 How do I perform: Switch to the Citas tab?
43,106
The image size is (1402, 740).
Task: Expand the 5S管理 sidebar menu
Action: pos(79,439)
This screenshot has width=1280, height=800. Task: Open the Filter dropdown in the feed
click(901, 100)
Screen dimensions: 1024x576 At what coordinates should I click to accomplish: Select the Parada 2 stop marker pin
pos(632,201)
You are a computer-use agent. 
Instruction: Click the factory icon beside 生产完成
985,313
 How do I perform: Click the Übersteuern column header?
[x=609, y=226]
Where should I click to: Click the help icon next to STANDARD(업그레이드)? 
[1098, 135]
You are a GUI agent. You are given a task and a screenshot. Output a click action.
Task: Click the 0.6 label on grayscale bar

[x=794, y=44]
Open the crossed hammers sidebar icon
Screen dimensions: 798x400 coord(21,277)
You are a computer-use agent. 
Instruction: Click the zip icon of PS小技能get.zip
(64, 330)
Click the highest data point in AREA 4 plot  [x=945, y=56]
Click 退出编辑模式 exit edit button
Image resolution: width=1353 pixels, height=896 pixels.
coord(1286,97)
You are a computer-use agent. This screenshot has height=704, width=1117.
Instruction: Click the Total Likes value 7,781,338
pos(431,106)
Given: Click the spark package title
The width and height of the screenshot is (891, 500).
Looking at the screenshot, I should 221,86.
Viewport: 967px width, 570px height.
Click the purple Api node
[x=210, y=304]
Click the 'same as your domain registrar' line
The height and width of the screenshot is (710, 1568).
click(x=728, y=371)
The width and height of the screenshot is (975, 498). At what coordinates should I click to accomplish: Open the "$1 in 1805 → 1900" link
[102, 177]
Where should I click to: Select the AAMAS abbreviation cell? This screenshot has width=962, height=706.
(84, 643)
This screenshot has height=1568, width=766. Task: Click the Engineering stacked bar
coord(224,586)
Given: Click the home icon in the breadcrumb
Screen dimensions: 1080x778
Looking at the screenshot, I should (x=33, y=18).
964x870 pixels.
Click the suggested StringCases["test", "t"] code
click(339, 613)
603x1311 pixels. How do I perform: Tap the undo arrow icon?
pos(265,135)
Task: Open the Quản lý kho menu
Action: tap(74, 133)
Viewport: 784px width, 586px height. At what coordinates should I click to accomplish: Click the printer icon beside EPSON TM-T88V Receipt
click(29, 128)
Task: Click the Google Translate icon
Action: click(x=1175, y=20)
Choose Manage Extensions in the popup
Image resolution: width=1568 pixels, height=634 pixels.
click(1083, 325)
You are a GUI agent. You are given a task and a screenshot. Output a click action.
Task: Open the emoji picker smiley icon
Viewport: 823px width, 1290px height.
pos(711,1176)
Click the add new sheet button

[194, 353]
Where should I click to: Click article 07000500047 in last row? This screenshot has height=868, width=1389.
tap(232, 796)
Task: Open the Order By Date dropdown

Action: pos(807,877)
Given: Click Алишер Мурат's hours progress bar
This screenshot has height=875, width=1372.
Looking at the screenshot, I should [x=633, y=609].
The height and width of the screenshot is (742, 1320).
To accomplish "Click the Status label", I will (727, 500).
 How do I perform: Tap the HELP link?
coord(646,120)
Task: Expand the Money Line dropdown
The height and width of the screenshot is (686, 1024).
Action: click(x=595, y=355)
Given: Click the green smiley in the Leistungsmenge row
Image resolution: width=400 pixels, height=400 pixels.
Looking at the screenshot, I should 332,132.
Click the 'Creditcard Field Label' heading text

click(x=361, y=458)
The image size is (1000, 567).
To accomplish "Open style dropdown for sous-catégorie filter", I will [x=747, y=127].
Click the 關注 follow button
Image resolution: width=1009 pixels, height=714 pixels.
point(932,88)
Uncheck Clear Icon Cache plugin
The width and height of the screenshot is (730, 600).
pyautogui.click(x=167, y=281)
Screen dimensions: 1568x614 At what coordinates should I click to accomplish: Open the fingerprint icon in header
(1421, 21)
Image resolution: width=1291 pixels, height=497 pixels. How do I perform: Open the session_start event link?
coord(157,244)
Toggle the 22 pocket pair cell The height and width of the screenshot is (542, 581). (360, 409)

+ + +

**PROBLEM REQUIREMENTS:** Reproduce the entries from the line containing "Given: Click the green" up to and including the line containing "coord(157,244)", changing "Image resolution" to "Screenshot resolution" and leaving everything else unaltered.

**RESPONSE:**
Given: Click the green smiley in the Leistungsmenge row
Screenshot resolution: width=400 pixels, height=400 pixels.
Looking at the screenshot, I should 332,132.
Click the 'Creditcard Field Label' heading text

click(x=361, y=458)
The image size is (1000, 567).
To accomplish "Open style dropdown for sous-catégorie filter", I will [x=747, y=127].
Click the 關注 follow button
Screenshot resolution: width=1009 pixels, height=714 pixels.
point(932,88)
Uncheck Clear Icon Cache plugin
The width and height of the screenshot is (730, 600).
pyautogui.click(x=167, y=281)
Screen dimensions: 1568x614 At what coordinates should I click to accomplish: Open the fingerprint icon in header
(1421, 21)
Screenshot resolution: width=1291 pixels, height=497 pixels. How do I perform: Open the session_start event link?
coord(157,244)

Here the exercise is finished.